Three particularly notable events have occurred in the market for electronic communications over the past year, and they will have great importance for the market in the future. First, Sweden obtained a completely new law controlling the market, the Electronic Communications Act (EkomL), second, third generation mobile telephony acquired its first customers and, third, it was shown that IP telephony is a commercial service of importance.

Towards the end of 2002, some operators began to launch subscriptions for IP telephony in broadband networks. The customer is thereby given an opportunity to terminate his ordinary fixed telephony subscription with TeliaSonera. PTS estimates that there were almost 40 000 subscriptions for IP telephony in December 2003. Almost all of these subscriptions were acquired during the year. Even if PTS has identified the cautious start of a change in the competition situation in the market for subscriptions for fixed telephony, it must nonetheless be concluded that there is overall hardly any functional competition prevailing in this market. PTS is currently conducting work with making decisions concerning obligations for the operator(s) who have significant market power for access to the public telephone network via a fixed interconnection point. This work is being conducted on the basis of the new Act, EkomL, and aims to improve the conditions for alternative operators to gain access to TeliaSonera’s fixed access network, to thereby enable them to offer subscriptions for fixed telephony.
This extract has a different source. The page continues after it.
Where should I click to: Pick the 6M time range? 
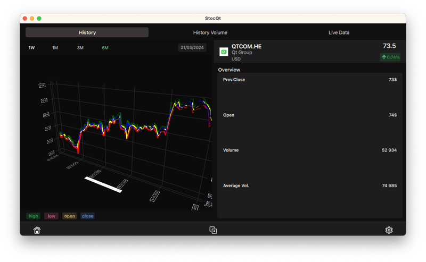tap(105, 48)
The number of pre-selection customers continues to increase rather greatly. The number of pre-selection customers is high and demonstrates that Swedish private customers are not only aware that they have the opportunity to select and eliminate an operator, but also actively do so.
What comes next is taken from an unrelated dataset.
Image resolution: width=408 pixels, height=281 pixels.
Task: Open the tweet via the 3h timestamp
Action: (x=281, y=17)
Revenues for fixed call services continue to decline. This decline is partly referable to lower revenues from both dial-up access to the Internet and from ordinary national telephone calls. This in its turn results from reduced traffic, not from lower market prices. For example, revenues for Internet calls have reduced by a full 30 per cent since 2001, the year during which they were highest. The reason for this is that increasing numbers of Internet users transfer to some form of fixed connection.

The yearly growth figures for mobile subscriptions have during the last three years been stable at a level of around ten per cent. The lower rate of growth for mobile subscriptions compared with previous years can probably be attributed to the high proportion of the population who already use mobile telephones.

PTS has, together with several authorities, been able to conclude that the Swedish mobile market is characterised by a structure that resembles an oligopoly, where mutual dependence prevails between the network-owning operators. It should be emphasised that although a certain number of service providers are now present in the market, the mobile market is still completely dominated by the three network- owning mobile operators, TeliaSonera, Tele2 and Vodafone. However, at the end of 2003 and in early 2004, PTS saw signs that price competition may have changed slightly. It is as yet too early to determine whether the Swedish mobile market has taken the step into a period of more functional competition. PTS still considers that there is scope for increased price competition between the mobile operators.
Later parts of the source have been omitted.